Potong Pasir is a housing estate located between Toa Payoh and Sennett Estate in the Central Region of Singapore. For urban planning purposes, it is classified under the Toa Payoh area.

Politically, Potong Pasir had been the longest-held opposition ward in one-party dominant Singapore. Its Opposition Member of Parliament Chiam See Tong held the ward from 1984 to 2011. In 2011, the ward, led by Mrs. Lina Chiam, was lost to 3-time challenger Sitoh Yih Pin in what was the slimmest of margins of 114 votes, with 242 votes rejected. Mr. Chiam See Tong led a team of 5 to contest in the Bishan-Toa Payoh Group Representation Constituency (GRC) during that General Elections.

Potong Pasir is accessible by the MRT station on the North East line.

The Potong Pasir Community Club in Potong Pasir hosts facilities such as a multi-purpose hall, activity rooms as well as a KFC outlet. The multi-purpose hall can be used as a badminton court and serves the residents of the state.
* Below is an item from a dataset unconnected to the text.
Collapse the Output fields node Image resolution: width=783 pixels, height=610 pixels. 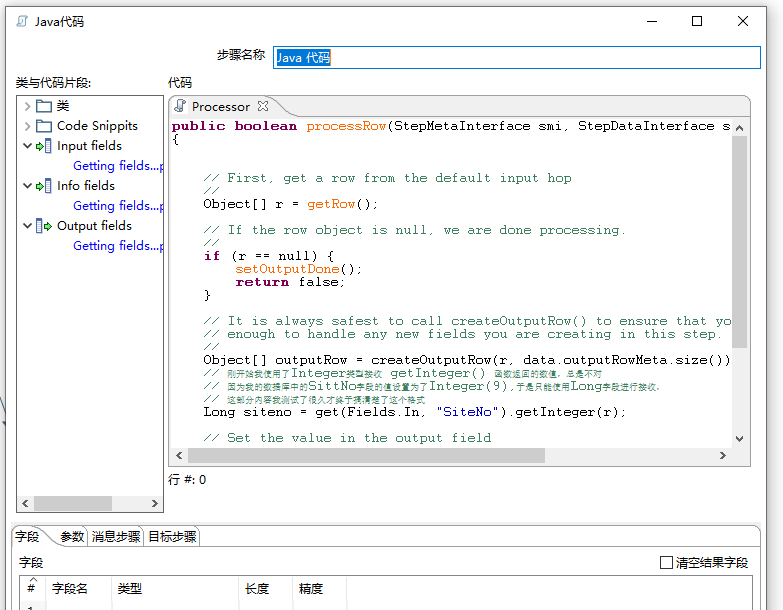point(27,226)
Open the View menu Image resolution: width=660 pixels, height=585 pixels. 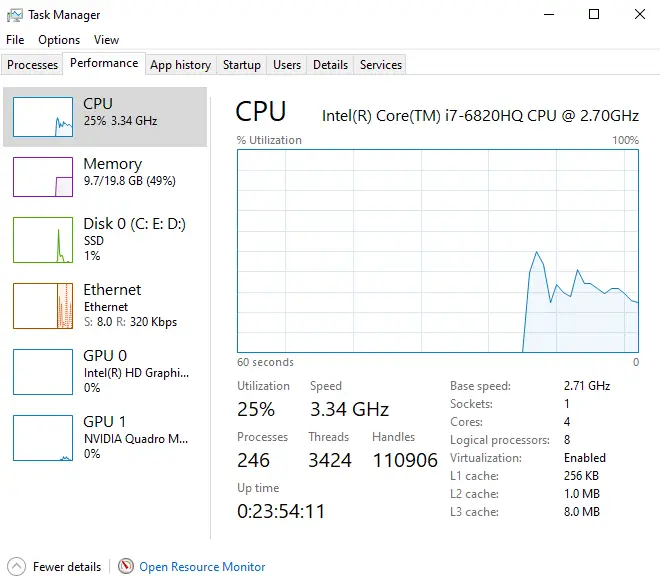pyautogui.click(x=106, y=40)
There are private houses and condominiums located within the neighbourhood, in Sennett Estate.

History
From 1910 to 1937, it was dominated by sand-quarries, hence giving it its present name, which means 'cut sand' in Malay. These mining activities created four ponds linked to the Kallang River, although they were reduced to two due to massive flooding in 1968. The ponds provided a good source of food for the local village folk, until pollution set in later.

In the mid 1950s, Potong Pasir was one of the most important vegetable growing areas in Singapore. The land here had been cultivated since the 1830s. The farmers there were almost all Cantonese and they used traditional methods with great success.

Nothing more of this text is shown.